An $n$-manifold with a boundary is a second countable Hausdorff space in which any point has a neighborhood which is homeomorphic to an open subset of $\mathbb H^n = \{x\in \mathbb R^n:x_n\geq 0\}$ endowed with a Euclidean topology.
What I am confused about the definition is that what if there exists a neighborhood $U$ of $p\in X$ s.t. it is homeomorphic both to an open set of $\mathbb{H}^n$ which intersect $\partial\mathbb{H}^n$and an open set which is not.
Or another case what if there exist two neighborhoods $U,V$ of $p\in X$, with one homeomorphic to an open set of $\mathbb{H}^n$ which intersect $\partial\mathbb{H}^n$ and another one not.
This is not possible. If $V \subset \mathbb{H}^n$ and $V' \subset \mathbb{H}^n$ are open and homeomorphic, then either both intersect $\partial \mathbb{H}^n$, or neither of them does.
You can give several proofs of this, for example using relative homology (if $x \in \partial\mathbb{H}^n$ then $H_n(V, V \setminus \{x\}) = 0$, whereas if $x \not\in \partial\mathbb{H}^n$ then $H_n(V, V \setminus \{x\}) = \mathbb{Z}$).
Since you tagged this "differential geometry", here is a proof that uses the inverse function theorem.
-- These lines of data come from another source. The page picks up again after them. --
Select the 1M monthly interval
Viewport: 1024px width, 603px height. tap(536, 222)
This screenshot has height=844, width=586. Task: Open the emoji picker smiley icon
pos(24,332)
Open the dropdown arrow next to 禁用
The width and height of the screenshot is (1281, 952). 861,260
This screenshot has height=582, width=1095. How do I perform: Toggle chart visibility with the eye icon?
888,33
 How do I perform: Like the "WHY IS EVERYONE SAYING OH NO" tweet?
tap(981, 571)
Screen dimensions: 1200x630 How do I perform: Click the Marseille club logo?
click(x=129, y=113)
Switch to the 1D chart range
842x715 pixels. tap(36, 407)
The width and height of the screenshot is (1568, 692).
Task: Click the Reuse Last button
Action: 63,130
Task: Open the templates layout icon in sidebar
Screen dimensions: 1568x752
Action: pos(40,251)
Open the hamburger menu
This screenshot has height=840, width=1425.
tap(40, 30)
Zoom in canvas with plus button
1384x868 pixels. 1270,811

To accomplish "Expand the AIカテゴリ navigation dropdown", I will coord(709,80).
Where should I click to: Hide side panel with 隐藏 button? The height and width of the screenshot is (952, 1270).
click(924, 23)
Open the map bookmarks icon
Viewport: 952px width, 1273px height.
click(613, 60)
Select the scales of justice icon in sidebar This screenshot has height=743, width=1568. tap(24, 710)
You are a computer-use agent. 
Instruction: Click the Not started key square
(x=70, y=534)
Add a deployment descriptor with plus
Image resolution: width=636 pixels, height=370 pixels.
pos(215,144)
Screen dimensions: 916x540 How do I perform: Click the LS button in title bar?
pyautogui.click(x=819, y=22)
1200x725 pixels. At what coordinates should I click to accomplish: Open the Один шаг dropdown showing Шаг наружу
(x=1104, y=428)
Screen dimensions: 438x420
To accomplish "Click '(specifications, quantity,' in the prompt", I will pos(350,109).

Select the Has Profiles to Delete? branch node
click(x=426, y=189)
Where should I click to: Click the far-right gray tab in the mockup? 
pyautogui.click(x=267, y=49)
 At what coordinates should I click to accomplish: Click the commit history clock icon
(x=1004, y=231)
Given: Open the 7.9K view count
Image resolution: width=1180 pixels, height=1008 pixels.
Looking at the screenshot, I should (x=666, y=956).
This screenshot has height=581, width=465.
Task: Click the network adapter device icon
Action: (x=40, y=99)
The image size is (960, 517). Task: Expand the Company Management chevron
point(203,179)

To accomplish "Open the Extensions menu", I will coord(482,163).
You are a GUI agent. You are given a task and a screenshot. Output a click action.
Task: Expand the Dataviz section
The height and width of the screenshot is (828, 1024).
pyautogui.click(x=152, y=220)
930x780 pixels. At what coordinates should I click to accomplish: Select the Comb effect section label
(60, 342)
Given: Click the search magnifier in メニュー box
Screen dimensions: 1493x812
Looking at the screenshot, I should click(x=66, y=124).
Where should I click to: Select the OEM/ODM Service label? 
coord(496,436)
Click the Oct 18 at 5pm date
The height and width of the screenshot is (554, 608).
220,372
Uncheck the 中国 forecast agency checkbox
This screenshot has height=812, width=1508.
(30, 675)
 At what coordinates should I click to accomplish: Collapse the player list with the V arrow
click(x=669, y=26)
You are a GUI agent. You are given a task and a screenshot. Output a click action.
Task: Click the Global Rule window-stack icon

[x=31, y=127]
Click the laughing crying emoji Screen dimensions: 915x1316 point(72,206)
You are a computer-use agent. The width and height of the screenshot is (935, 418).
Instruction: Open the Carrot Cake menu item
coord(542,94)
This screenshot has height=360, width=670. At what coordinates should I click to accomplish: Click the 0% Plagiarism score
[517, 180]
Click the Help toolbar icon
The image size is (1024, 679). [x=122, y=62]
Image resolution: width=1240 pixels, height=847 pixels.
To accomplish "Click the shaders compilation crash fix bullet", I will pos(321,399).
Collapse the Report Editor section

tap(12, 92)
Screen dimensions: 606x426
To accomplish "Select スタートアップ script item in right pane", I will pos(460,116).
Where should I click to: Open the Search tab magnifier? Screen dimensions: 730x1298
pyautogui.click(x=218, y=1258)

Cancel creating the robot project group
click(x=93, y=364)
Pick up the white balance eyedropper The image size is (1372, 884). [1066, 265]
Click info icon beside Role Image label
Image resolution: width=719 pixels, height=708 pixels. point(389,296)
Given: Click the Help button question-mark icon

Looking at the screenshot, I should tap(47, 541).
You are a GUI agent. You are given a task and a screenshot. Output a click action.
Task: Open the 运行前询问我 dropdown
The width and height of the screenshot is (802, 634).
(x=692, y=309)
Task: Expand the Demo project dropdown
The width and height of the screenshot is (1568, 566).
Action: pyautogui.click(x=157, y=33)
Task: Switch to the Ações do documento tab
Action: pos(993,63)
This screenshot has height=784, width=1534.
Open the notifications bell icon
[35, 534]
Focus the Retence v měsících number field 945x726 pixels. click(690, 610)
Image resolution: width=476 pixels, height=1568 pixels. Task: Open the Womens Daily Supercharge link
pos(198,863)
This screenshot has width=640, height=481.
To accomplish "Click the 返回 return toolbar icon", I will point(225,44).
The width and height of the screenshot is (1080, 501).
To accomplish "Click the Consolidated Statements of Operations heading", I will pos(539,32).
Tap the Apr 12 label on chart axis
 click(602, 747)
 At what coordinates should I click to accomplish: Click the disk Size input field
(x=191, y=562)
Suppose that $V \cap \partial\mathbb{H}^n = \varnothing$ while $V \cap \partial\mathbb{H}^n \neq \varnothing$, and suppose that you have a diffeomorphism $f : V \to V'$. Then since $V \cap \partial\mathbb{H}^n = \varnothing$, then $V \subset \mathbb{H}^n \subset \mathbb{R}^n$ is an open subset of $\mathbb{R}^n$. You can compose the map $f$ with the inclusion $i : V' \to \mathbb{R}^n$ to get a map $$i \circ f : V \to \mathbb{R}^n.$$
Since $f$ was a diffeomorphism, the map $i \circ f$ is injective, and its differential is invertible everywhere. It follows by the inverse function theorem that $(i \circ f)(V) = V'$ is open in $\mathbb{R}^n$. Let $x \in V' \cap \partial \mathbb{H}^n$. Then since $V'$ is open in $\mathbb{R}^n$, it contains a small ball around $x$. But this ball will intersect $\mathbb{R}^n \setminus \mathbb{H}^n$, a contradiction as $V' \subset \mathbb{H}^n$.